• _TO DO_: The lines below starting at the line containing "Click the 'Laura, the" and ending at the line containing "1280x719 pixels." are to be repeated exactly, with both ends kept and nothing else added.

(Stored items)

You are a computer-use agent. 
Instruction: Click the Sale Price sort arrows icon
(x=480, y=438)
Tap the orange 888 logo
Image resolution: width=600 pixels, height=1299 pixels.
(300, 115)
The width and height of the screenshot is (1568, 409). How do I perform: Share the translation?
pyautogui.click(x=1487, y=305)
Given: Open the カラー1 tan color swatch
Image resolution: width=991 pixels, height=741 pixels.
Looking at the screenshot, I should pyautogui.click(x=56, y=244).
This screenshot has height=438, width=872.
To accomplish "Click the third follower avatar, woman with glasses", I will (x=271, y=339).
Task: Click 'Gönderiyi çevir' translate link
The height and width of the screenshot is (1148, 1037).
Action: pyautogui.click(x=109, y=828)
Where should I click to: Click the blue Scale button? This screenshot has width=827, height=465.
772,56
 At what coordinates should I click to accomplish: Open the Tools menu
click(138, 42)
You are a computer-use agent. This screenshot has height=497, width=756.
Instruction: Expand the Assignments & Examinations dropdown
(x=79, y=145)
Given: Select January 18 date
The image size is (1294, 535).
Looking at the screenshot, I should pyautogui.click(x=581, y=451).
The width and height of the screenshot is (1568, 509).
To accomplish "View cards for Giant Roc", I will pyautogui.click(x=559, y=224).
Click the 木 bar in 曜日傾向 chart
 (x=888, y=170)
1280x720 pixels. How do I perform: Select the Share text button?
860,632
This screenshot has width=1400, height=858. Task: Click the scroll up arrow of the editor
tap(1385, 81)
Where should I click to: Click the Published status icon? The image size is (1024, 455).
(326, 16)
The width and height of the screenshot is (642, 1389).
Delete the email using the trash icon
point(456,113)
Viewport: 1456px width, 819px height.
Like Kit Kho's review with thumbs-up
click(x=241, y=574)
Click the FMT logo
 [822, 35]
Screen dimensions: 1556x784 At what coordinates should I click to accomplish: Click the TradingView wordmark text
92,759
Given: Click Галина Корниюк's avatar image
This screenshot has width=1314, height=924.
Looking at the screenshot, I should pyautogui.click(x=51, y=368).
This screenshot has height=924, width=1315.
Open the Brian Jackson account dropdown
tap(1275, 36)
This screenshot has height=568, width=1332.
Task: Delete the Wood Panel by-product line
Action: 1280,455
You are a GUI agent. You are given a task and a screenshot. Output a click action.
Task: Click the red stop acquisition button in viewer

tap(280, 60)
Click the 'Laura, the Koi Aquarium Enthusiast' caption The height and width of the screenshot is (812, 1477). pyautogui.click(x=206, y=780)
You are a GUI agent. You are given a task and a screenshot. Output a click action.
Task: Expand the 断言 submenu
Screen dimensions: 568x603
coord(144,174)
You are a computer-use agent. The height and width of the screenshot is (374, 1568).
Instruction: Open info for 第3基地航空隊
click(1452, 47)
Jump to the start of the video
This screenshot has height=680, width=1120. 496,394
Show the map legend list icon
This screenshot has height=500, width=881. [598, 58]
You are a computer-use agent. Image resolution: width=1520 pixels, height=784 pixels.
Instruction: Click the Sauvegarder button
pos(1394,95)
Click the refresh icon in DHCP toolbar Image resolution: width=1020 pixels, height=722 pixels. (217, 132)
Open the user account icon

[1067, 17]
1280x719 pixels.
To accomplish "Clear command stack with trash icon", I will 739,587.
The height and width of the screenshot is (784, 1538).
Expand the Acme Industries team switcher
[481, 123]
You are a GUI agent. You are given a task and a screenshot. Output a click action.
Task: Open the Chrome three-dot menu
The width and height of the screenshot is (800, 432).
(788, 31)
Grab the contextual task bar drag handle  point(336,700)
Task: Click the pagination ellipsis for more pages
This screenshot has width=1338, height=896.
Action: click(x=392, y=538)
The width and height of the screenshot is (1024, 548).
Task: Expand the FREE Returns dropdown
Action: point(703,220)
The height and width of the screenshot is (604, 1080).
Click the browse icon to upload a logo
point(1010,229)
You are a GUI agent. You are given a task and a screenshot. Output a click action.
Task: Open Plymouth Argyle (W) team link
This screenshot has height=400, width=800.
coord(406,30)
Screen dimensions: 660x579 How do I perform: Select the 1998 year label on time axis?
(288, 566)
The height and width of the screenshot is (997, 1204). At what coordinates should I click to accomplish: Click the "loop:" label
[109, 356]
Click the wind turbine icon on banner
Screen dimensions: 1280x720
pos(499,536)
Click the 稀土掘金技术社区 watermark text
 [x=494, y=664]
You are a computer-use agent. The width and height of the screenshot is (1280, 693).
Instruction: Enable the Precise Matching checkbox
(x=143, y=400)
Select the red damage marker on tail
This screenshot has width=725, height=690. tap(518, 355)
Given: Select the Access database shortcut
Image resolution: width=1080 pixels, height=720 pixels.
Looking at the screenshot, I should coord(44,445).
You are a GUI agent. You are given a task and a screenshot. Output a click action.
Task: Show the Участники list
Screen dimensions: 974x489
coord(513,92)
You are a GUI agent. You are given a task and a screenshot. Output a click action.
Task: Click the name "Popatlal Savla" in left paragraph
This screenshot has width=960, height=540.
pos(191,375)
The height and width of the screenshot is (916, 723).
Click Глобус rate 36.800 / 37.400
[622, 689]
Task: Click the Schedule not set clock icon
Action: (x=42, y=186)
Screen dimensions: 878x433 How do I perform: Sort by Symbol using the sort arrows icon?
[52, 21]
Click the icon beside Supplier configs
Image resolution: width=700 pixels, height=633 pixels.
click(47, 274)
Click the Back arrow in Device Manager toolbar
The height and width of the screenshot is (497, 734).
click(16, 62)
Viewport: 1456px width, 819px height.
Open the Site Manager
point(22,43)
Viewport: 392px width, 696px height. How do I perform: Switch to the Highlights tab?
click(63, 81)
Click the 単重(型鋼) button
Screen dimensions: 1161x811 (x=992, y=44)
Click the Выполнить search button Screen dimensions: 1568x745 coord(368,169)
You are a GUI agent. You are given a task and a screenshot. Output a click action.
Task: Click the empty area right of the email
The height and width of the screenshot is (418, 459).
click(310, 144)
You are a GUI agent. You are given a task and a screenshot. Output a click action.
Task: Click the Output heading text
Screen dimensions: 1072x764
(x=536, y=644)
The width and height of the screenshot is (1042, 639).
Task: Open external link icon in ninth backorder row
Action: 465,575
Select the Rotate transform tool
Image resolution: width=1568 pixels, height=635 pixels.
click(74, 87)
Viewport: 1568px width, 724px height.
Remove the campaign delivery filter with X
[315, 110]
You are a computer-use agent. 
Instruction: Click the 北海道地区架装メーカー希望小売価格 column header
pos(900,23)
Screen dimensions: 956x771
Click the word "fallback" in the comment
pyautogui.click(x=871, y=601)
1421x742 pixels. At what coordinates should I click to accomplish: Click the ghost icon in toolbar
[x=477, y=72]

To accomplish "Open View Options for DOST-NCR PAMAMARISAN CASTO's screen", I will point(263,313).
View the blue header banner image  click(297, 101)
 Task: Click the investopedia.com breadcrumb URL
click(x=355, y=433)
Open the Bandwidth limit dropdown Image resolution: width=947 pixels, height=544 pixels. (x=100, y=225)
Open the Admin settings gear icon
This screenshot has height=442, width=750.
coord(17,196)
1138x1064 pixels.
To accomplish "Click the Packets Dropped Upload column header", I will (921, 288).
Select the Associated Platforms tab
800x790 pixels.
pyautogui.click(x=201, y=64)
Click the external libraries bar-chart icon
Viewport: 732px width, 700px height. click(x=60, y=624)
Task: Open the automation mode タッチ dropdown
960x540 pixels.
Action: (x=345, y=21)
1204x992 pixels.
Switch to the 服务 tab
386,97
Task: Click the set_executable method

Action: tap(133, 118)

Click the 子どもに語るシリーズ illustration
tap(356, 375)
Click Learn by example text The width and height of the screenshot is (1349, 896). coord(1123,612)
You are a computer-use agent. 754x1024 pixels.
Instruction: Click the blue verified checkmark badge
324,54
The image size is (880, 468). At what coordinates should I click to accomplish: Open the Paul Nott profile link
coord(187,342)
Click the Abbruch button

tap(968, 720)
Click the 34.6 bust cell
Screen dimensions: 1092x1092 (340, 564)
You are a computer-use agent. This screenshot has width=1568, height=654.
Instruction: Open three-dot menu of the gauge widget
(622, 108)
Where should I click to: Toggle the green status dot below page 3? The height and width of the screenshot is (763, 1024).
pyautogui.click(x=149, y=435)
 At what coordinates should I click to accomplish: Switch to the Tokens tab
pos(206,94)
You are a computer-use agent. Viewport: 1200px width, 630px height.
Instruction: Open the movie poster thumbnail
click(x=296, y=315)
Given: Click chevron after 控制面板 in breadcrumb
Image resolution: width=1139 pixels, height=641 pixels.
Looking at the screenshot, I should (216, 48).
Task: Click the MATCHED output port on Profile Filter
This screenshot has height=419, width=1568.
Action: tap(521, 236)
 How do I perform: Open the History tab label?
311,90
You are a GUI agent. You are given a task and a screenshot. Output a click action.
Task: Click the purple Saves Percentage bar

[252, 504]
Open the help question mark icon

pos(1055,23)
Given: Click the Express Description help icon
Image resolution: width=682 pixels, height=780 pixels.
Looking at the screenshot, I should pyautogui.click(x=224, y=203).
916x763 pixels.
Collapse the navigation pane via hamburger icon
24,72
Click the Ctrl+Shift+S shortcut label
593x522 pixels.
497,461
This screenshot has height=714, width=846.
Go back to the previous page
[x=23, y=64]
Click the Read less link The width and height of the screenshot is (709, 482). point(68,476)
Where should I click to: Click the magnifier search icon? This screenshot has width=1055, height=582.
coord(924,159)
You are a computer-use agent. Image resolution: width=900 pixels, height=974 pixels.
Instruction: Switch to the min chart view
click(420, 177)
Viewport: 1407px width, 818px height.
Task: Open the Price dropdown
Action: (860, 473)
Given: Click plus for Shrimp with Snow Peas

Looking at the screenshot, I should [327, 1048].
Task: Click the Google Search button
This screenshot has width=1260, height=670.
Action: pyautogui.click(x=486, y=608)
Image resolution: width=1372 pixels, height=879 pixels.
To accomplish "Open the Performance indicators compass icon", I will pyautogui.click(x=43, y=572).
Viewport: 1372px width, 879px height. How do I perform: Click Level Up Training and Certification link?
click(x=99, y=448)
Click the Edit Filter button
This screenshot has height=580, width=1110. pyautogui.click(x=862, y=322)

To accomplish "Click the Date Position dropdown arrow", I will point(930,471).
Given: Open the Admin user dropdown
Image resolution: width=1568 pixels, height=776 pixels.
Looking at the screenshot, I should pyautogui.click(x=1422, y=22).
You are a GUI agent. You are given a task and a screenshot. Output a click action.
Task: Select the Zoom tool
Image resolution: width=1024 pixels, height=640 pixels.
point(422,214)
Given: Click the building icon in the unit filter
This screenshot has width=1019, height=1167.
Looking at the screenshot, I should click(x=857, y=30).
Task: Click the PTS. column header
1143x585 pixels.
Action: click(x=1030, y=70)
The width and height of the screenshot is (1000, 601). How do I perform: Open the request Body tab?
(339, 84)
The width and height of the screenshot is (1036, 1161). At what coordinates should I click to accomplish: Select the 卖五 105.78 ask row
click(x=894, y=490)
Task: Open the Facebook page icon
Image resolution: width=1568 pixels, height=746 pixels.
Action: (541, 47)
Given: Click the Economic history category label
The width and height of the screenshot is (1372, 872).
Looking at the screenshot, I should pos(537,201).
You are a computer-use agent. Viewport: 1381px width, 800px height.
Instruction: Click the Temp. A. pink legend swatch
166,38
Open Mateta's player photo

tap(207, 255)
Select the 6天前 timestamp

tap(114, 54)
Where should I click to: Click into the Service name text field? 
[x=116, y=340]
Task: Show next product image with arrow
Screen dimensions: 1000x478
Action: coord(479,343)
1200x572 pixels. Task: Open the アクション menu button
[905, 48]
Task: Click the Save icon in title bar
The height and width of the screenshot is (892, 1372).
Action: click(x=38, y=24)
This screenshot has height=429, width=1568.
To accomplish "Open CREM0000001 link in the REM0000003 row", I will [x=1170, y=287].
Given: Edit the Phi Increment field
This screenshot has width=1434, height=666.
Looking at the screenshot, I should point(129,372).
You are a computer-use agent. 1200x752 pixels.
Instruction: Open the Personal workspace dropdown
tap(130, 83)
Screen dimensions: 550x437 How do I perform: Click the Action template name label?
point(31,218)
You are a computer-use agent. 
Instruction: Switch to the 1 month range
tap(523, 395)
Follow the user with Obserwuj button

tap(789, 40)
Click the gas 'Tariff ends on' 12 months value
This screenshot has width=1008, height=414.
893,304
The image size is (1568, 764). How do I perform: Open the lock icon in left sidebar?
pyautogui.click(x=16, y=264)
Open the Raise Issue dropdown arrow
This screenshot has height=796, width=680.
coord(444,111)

• _YOUR RESPONSE_:
Click the 'Laura, the Koi Aquarium Enthusiast' caption The height and width of the screenshot is (812, 1477). pyautogui.click(x=206, y=780)
You are a GUI agent. You are given a task and a screenshot. Output a click action.
Task: Expand the 断言 submenu
Screen dimensions: 568x603
coord(144,174)
You are a computer-use agent. The height and width of the screenshot is (374, 1568).
Instruction: Open info for 第3基地航空隊
click(1452, 47)
Jump to the start of the video
This screenshot has height=680, width=1120. 496,394
Show the map legend list icon
This screenshot has height=500, width=881. [598, 58]
You are a computer-use agent. Image resolution: width=1520 pixels, height=784 pixels.
Instruction: Click the Sauvegarder button
pos(1394,95)
Click the refresh icon in DHCP toolbar Image resolution: width=1020 pixels, height=722 pixels. (217, 132)
Open the user account icon

[1067, 17]
1280x719 pixels.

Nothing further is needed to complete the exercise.